A distinct diagnostic characteristic of Desmatophoca skulls is the unusually large and widely-spaced paraoccipital process, something not seen in modern carnivores. They also have a rudimentary postorbital process compared with extant seals and other Desmatophocidae'.

== Classification ==
Desmatophoca is the genus within the larger clade Desmatophocidae, which also contains the genus Allodesmus'. Allodesmus and Desmatophoca are both monophyletic, and are closely related sister groups. The two genera both have large preoccipital processes, similar cranium shapes, and short rostrums. Desmatophoca is thought to be the more primitive of the two, lacking the two-rooted postcanine teeth and prenarial shelf of Allodesmus'.
Desmatophocidae have a close sister taxon as well, Phocidae, and both are found within the broad monophyly of Phocoidea. All members of Phocoidea, including Desmatophoca, share large orbits, bulbous cheektooth crowns, and expanded contact between the squamosal and the jugal.

The genus Desmatophoca consists of two known species: D. oregonensis (named for Oregon, the state it was discovered in) and D. brachycephala'.

== Discovery ==
The first Desmatophoca discovered was D. oregonensis, by Professor Thomas Condon in 1906, a year before his death.

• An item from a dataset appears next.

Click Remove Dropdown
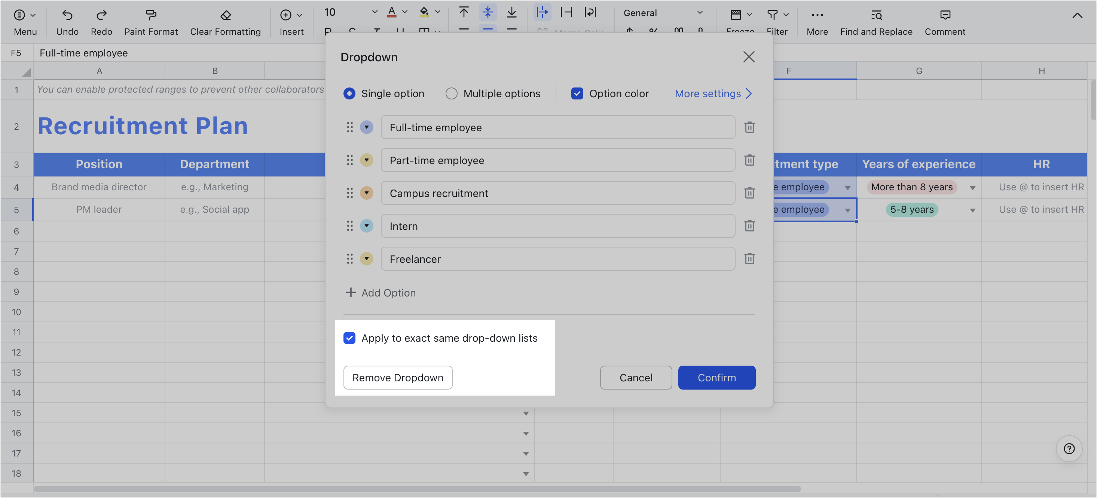Screen dimensions: 1097x498 [x=397, y=378]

It was found in the middle Miocene layer of the Astoria Formation in Newport, Oregon. It was described and classified based solely off of a skull and partial jaw, and at the time, it helped shed light on the relationship between modern pinnipeds and other terrestrial carnivores. The use of D. oregonensis helped solidify the theory that modern seals evolved from terrestrial carnivores, and not the other way around. By comparing morphologies of D. oregonensis with extant terrestrial carnivores, it was determined that Desmatophoca shares a most recent common ancestor with bears and mustelids. This fossil sample also helped throw out the theory that seals share their most recent common ancestor with dogs and other canines, which was a popular thought at the time.

The second species of Desmatophoca, D. brachycephala was discovered in 1987 by Barnes, in the late Miocene layer of the Astoria Formation that jetted into southwest Washington state.

=== Limitations ===
Because fossil Desmatophoca have only appeared from the same site, the Astoria Foundation in the Pacific Northwest, there is a bias in the data that has been collected. Additionally, few fossil Desmatophoca have been found and successfully categorized, meaning there is still much to be discovered about this species. In fact, of 388 instances of fossil pinniped species being identified successfully, only 5% of these samples belong to Desmatophocidae, comprising 11 species.